Teaching hospital in Cape Town, Western Cape, South Africa

Groote Schuur Hospital is a public teaching hospital situated on the slopes of Devil's Peak in the city of Cape Town, South Africa. It was founded in 1938 and is famous for being the institution where the first human-to-human heart transplant took place on the 3rd December 1967, conducted by surgeon Christiaan Barnard on the patient Louis Washkansky.

Groote Schuur is also the chief academic hospital of the University of Cape Town's medical school, providing tertiary care and instruction in all the major branches of medicine. The hospital underwent major extension in 1984 when two new wings were added. As such, the old main building now mainly houses several academic clinical departments as well as a museum about the first human heart transplant.

==History and facilities==
Groote Schuur is Dutch for 'Great Barn' and is named after the original Groote Schuur estate laid out by Dutch settlers when the city of Cape Town was founded in the 17th century.

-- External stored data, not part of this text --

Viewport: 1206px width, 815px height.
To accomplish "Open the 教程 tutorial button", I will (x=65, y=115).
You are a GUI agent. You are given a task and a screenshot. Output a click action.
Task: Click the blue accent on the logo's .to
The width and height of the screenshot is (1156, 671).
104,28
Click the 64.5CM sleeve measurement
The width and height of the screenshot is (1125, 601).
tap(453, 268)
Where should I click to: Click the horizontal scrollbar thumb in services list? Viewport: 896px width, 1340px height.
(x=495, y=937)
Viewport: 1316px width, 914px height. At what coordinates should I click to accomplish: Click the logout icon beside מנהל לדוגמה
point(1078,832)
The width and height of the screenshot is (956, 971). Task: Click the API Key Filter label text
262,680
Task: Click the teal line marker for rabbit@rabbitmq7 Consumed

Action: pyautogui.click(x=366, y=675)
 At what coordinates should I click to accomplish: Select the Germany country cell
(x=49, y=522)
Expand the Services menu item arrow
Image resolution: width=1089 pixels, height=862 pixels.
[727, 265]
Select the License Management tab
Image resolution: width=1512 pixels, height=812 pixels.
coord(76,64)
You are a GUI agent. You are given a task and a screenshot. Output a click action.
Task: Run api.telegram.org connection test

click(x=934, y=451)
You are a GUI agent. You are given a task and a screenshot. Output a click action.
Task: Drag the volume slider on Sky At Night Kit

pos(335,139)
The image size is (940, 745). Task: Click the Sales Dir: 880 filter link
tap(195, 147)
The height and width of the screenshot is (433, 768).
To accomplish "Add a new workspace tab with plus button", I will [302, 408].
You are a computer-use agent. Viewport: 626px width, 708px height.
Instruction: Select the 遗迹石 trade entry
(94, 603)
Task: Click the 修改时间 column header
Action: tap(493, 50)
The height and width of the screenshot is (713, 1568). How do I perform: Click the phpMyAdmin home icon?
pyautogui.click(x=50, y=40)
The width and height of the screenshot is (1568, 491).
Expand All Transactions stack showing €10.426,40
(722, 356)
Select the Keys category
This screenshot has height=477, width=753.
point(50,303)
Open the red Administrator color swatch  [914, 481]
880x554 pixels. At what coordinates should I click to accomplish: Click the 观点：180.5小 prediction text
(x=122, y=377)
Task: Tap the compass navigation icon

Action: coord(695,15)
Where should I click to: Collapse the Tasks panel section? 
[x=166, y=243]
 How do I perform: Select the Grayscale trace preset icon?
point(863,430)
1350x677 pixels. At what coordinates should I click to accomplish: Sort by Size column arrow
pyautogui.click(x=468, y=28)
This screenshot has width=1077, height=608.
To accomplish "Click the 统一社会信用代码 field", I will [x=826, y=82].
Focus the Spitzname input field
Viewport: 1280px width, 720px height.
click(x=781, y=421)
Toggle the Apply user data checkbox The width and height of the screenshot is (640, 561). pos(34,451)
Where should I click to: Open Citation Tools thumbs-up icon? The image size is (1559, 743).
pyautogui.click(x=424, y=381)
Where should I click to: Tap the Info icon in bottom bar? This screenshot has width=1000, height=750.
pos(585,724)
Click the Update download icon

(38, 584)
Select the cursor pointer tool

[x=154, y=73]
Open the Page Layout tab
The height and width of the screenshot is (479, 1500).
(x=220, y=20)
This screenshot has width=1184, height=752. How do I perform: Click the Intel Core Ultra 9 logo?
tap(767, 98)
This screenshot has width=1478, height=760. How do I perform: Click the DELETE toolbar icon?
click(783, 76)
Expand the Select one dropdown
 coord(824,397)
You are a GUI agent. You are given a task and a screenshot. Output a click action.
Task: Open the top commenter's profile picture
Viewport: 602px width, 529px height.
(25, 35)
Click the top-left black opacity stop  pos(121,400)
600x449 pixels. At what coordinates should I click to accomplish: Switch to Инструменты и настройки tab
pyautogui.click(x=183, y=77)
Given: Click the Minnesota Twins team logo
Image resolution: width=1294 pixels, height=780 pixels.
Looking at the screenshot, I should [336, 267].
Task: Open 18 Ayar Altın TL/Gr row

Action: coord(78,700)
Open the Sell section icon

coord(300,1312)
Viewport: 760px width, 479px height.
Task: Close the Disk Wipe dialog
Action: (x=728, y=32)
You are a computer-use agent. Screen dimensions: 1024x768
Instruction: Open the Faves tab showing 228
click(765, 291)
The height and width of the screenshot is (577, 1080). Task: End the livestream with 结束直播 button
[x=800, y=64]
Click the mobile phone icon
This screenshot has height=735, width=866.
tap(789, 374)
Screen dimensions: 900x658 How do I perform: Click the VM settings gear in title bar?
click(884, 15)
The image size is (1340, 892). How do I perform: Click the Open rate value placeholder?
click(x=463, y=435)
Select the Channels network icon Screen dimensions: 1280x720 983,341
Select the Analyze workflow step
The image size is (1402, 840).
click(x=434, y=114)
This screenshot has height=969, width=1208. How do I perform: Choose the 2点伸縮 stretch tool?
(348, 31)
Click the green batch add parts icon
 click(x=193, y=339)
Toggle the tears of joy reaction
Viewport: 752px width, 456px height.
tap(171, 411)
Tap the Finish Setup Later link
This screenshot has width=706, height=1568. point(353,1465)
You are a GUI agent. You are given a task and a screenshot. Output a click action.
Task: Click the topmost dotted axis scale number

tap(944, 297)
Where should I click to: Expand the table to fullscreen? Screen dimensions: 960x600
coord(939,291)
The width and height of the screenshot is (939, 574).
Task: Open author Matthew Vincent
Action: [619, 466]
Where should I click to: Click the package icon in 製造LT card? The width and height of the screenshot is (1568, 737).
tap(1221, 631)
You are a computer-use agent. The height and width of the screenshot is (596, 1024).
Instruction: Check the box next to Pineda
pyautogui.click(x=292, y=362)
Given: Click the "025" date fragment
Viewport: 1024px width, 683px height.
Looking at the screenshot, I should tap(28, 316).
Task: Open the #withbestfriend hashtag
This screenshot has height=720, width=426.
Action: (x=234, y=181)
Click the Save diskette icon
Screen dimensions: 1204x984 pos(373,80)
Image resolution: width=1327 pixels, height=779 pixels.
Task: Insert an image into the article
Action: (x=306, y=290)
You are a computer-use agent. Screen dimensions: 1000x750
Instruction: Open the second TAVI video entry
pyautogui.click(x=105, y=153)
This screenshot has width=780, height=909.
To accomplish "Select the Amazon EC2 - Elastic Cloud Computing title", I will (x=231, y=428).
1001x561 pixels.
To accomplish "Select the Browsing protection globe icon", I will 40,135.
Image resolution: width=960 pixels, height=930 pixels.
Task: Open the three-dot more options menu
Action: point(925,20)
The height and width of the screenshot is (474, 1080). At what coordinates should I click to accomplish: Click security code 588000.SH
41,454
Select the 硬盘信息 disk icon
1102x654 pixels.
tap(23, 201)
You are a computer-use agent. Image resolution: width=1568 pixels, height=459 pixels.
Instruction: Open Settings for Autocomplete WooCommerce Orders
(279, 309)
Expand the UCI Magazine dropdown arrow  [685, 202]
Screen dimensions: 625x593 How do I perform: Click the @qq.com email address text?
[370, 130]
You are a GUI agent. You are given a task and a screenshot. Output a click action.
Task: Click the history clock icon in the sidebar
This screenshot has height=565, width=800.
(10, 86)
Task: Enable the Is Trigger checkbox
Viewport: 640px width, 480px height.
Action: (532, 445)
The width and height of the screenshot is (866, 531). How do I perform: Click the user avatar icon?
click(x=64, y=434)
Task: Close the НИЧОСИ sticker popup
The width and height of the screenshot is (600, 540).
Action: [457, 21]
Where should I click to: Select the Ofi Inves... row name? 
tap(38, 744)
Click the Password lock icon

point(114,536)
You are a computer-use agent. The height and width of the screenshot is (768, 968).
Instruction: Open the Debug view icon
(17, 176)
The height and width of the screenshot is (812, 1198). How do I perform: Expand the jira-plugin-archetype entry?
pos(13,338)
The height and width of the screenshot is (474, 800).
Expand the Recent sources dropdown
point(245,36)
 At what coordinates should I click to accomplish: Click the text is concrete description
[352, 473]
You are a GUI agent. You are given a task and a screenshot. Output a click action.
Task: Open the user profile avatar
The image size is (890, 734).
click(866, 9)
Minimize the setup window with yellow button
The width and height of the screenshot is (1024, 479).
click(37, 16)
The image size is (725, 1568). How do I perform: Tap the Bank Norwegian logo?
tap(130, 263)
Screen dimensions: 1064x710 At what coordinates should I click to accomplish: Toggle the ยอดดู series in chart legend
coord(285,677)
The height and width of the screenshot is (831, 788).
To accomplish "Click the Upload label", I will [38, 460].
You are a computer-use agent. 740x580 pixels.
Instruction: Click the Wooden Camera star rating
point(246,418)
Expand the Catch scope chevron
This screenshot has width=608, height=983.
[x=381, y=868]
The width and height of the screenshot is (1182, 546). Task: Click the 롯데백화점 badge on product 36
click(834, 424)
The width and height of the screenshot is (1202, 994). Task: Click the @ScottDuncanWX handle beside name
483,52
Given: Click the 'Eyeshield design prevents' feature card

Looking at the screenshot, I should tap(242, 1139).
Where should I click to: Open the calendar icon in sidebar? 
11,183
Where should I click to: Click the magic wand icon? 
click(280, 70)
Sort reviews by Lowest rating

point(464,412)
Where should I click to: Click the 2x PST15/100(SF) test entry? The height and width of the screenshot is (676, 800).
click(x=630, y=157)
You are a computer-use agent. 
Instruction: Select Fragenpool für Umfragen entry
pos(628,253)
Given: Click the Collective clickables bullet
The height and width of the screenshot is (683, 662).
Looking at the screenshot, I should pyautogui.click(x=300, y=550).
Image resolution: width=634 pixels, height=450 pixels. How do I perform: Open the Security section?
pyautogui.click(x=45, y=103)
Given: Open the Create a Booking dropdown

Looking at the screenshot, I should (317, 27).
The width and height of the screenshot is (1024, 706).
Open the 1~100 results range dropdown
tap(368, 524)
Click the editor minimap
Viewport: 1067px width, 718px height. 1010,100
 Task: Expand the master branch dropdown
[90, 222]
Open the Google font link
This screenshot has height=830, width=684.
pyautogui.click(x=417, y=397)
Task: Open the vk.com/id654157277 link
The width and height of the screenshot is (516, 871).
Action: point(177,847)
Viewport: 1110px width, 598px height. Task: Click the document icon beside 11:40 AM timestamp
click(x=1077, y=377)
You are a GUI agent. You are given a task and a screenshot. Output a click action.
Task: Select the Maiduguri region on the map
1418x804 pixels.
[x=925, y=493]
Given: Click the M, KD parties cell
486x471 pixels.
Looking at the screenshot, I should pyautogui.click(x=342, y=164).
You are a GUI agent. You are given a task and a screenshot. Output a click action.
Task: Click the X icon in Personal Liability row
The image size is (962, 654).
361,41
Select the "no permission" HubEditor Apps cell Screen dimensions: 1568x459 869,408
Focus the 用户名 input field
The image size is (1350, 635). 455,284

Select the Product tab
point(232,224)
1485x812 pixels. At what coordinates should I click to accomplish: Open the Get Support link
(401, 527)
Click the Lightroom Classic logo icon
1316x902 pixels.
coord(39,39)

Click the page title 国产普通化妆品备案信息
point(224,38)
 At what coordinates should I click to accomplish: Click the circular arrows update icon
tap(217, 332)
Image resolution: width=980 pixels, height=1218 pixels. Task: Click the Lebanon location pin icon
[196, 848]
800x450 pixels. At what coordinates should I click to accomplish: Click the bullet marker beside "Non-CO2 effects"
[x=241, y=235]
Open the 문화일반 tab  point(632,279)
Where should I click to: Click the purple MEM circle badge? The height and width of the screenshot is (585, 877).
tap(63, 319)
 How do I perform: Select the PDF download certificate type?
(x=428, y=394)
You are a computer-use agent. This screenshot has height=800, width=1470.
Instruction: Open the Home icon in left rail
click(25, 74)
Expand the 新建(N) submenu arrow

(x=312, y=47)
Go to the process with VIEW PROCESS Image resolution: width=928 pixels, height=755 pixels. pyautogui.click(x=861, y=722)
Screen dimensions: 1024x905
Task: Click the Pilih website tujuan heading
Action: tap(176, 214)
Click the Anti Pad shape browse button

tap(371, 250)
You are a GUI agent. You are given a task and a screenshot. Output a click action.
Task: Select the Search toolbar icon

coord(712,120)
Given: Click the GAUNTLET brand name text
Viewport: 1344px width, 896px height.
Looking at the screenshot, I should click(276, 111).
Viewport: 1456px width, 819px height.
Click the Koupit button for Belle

The hospital is known for its trauma unit, anaesthesiology and internal medicine departments. Groote Schuur attracts many visiting medical students, residents and specialists each year who come to gain experience in various fields. As December 2006, the hospital employed over 500 doctors, 1300 nurses and 250 allied health professionals.

The hospital was declared a Western Cape Provincial Heritage Site in 1996.

The N2 highway, merged with the M3 expressway, bends around the hospital and Table Mountain National Park on a massive uphill 10-lane highway. This intersection has been named Hospital Bend due to its proximity to the hospital.

The hospital is also known for being the hospital in which newborn Zephany Nurse was abducted from her family by a woman pretending to be a nurse.